Texto proporcionado:
☆ ☆ ☆
Jesús lleva a su máxima expresión el amor con que el Padre ama al mundo, en la entrega de la propia vida. La entrega de la vida por amor no es inútil, es fecunda
Si la comunidad cristiana no se sentara a la mesa
donde Jesús se hace presente animándola, alimentándola y enviándola, no sería
fiel a su finalidad en el mundo. El sacramento de comunión fortalece lo que es
la Iglesia y lo que está llamada a ser mediante su docilidad al Espíritu del
Señor y su conciencia misionera, esa referencialidad a Cristo que nos ayuda a
superar deseos, intereses y proyectos inadecuados.
El dinamismo salvífico de la eucaristía
Nos hemos fijado siempre en esa doble dimensión
que sustenta el sentido eucarístico de vida para la fe cristiana: fuente y
culmen. Podríamos decir, en primer lugar, que al establecer esos dos polos del
misterio eucarístico, se nos indica el dinamismo de la celebración: no es
estática, no está separada de la vida, no es suficiente celebrar o “cumplir”
con el mandamiento de ir a misa. Darle a la eucaristía un poder fuera del
sentido salvífico para la vida por la presencia trinitaria que nos da vida y
nos sostiene para el anuncio y el testimonio, podría hacernos caer, por
ejemplo, en la magia. No es un momento estático entre el ir y venir, entre la
fe y las obras, no.
Afirmar con el Concilio que la celebración
eucarística es fuente y culmen, revela de inmediato que la comunidad cristiana
llega a celebrar porque vive eucaristizada en el mundo y regresa a los afanes
del diario vivir impulsada y vivificada por el don eucarístico. Podemos afirmar
que el “momento” de la celebración concentra lo que hemos asumido de la
Eucaristía y nos fortalece y configura para eucaristizar la vida. La
celebración no es un paréntesis de la vida cristiana, no es un antes y un
después como encuentro que nos convoca.
☆ ☆ ☆
Material extraído:

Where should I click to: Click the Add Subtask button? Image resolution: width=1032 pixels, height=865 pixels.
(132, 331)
☆ ☆ ☆
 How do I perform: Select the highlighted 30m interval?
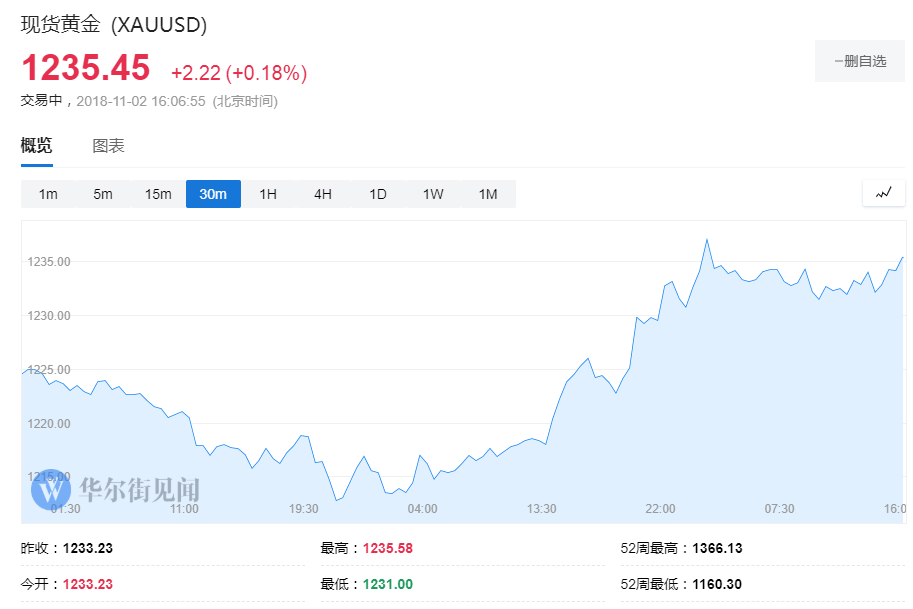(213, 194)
☆ ☆ ☆
Enunciado:
¿Cómo queda el fragmento del texto sobre la eucaristía si lo editas cambiando "paréntesis" por "intervalo"? Empieza en las palabras que contienen "Afirmar con el" y detente después de "que nos convoca.".

Solución:
Afirmar con el Concilio que la celebración
eucarística es fuente y culmen, revela de inmediato que la comunidad cristiana
llega a celebrar porque vive eucaristizada en el mundo y regresa a los afanes
del diario vivir impulsada y vivificada por el don eucarístico. Podemos afirmar
que el “momento” de la celebración concentra lo que hemos asumido de la
Eucaristía y nos fortalece y configura para eucaristizar la vida. La
celebración no es un intervalo de la vida cristiana, no es un antes y un
después como encuentro que nos convoca.